-- Start of Recorded data --

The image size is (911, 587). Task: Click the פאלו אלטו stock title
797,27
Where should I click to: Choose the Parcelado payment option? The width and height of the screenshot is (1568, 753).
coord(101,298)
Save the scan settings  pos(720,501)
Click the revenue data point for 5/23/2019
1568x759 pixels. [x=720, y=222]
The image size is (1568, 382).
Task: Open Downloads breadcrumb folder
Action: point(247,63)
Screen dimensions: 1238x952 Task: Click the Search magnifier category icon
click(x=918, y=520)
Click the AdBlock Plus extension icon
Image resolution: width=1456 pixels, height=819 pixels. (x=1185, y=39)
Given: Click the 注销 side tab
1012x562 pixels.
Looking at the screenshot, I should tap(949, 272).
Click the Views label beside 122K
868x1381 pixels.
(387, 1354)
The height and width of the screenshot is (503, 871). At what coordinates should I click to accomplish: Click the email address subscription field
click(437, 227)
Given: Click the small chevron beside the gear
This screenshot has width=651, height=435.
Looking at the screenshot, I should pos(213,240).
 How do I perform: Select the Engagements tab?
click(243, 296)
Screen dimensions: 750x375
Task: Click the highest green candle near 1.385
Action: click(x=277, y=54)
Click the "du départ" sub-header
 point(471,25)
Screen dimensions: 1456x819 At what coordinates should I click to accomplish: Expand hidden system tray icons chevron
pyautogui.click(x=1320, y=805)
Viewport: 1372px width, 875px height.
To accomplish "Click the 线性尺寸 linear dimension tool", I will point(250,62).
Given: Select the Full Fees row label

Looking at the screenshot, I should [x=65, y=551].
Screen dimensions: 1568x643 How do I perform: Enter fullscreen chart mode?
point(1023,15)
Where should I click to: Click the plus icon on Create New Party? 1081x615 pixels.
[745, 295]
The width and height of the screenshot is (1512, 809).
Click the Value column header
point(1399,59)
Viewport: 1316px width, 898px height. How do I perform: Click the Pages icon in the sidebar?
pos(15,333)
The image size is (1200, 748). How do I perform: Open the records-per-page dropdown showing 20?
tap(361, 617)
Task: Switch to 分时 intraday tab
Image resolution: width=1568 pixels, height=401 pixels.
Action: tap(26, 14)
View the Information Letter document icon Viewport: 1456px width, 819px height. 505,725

-- End of Recorded data --

:: Task objective ::
Write out all of the records above line for line, changing nothing.

:: Solution for this task ::
The image size is (911, 587). Task: Click the פאלו אלטו stock title
797,27
Where should I click to: Choose the Parcelado payment option? The width and height of the screenshot is (1568, 753).
coord(101,298)
Save the scan settings  pos(720,501)
Click the revenue data point for 5/23/2019
1568x759 pixels. [x=720, y=222]
The image size is (1568, 382).
Task: Open Downloads breadcrumb folder
Action: point(247,63)
Screen dimensions: 1238x952 Task: Click the Search magnifier category icon
click(x=918, y=520)
Click the AdBlock Plus extension icon
Image resolution: width=1456 pixels, height=819 pixels. (x=1185, y=39)
Given: Click the 注销 side tab
1012x562 pixels.
Looking at the screenshot, I should tap(949, 272).
Click the Views label beside 122K
868x1381 pixels.
(387, 1354)
The height and width of the screenshot is (503, 871). At what coordinates should I click to accomplish: Click the email address subscription field
click(437, 227)
Given: Click the small chevron beside the gear
This screenshot has width=651, height=435.
Looking at the screenshot, I should pos(213,240).
 How do I perform: Select the Engagements tab?
click(243, 296)
Screen dimensions: 750x375
Task: Click the highest green candle near 1.385
Action: click(x=277, y=54)
Click the "du départ" sub-header
 point(471,25)
Screen dimensions: 1456x819 At what coordinates should I click to accomplish: Expand hidden system tray icons chevron
pyautogui.click(x=1320, y=805)
Viewport: 1372px width, 875px height.
To accomplish "Click the 线性尺寸 linear dimension tool", I will point(250,62).
Given: Select the Full Fees row label

Looking at the screenshot, I should [x=65, y=551].
Screen dimensions: 1568x643 How do I perform: Enter fullscreen chart mode?
point(1023,15)
Where should I click to: Click the plus icon on Create New Party? 1081x615 pixels.
[745, 295]
The width and height of the screenshot is (1512, 809).
Click the Value column header
point(1399,59)
Viewport: 1316px width, 898px height. How do I perform: Click the Pages icon in the sidebar?
pos(15,333)
The image size is (1200, 748). How do I perform: Open the records-per-page dropdown showing 20?
tap(361, 617)
Task: Switch to 分时 intraday tab
Image resolution: width=1568 pixels, height=401 pixels.
Action: tap(26, 14)
View the Information Letter document icon Viewport: 1456px width, 819px height. 505,725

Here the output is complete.